Another issue I have with the episode is how much time it wastes on things that aren't enhancing the central issue. It's wild how much time is spent with Archer and the Vissian captain tooling around in their "shuttle ball" doing science, when the only relevant story point to come from the entire subplot is that Vissians learn quickly (a necessary contrivance to speed along the cogenitor's education). It's also wild how much time is spent on the Reed subplot -- though far less surprising for a show like Enterprise. The writers are always trying to be sexy if they can, so naturally when thinking about a three-gender society, they're going to focus on how that means sex can come without any risk of unwanted pregnancy. Lest you think that Reed is going to get any kind of meaningful "cultural exchange" out of his experiences, the subplot is immediately abandoned once it's clear he and the Vissian tactical officer are going to sleep together; the episode never checks in on him again.

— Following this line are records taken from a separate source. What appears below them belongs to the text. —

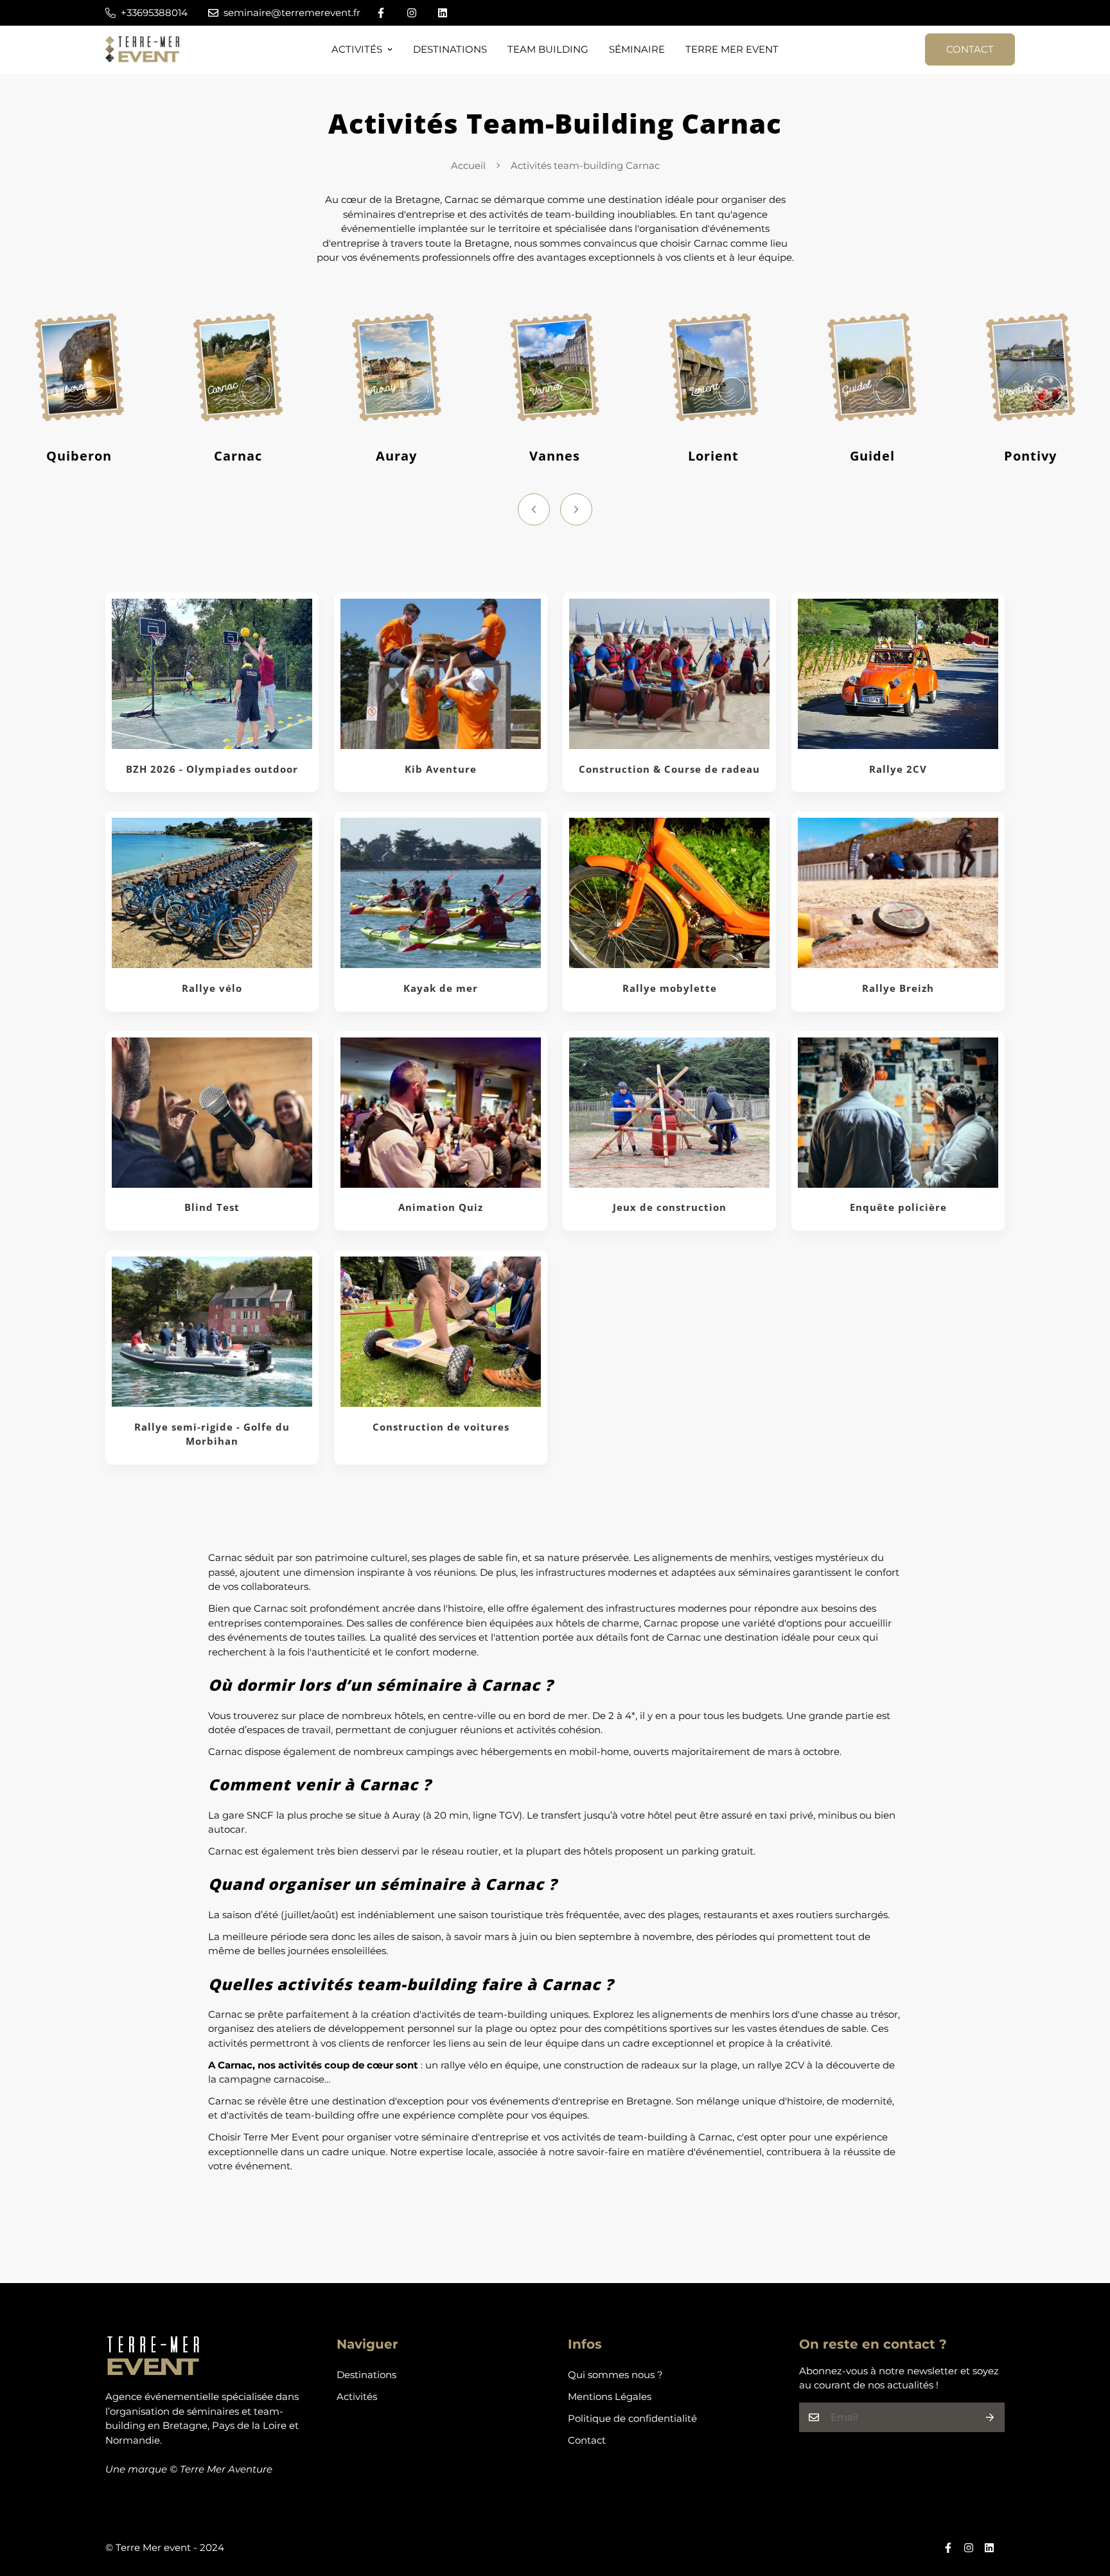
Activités (356, 49)
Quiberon (79, 455)
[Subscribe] (990, 2417)
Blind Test (212, 1207)
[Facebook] (381, 13)
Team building (547, 49)
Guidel (872, 455)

All this unsatisfying time spend with Archer and Reed is time that might have been used to further elevate the story with Trip and the cogenitor. T'Pol and Phlox get scenes to argue in favor of not judging an alien society. But how much more texture might we have gotten from more scenes, perhaps with Hoshi Sato to come at it from a linguist's perspective, or with Travis Mayweather -- who has probably encountered more aliens than anyone else on this ship from his time on a freighter? Or how about giving us a scene with cogenitor after it has learned that Archer won't grant it asylum, articulating the cruelty of being forced back into a life that now feels too small?

Other observations:

  • There's some extreme and effective lighting used for this dying star shining in through the ship's windows.
  • We actually get to see a tiny bit of "The Day the Earth Stood Still" in this episode. So that must be part of Paramount's catalog.

"Cogenitor" does still do a reasonable job of making its points about gender equality. And the tragic ending, with Trip's remorse about what he's done, lands well. Still, the time-consuming and fruitless subplots with Archer and Reed steal time that could have been used to heighten the morality play. And Archer's sudden conversion to a belief in non-interference is... rich. I give the episode a B.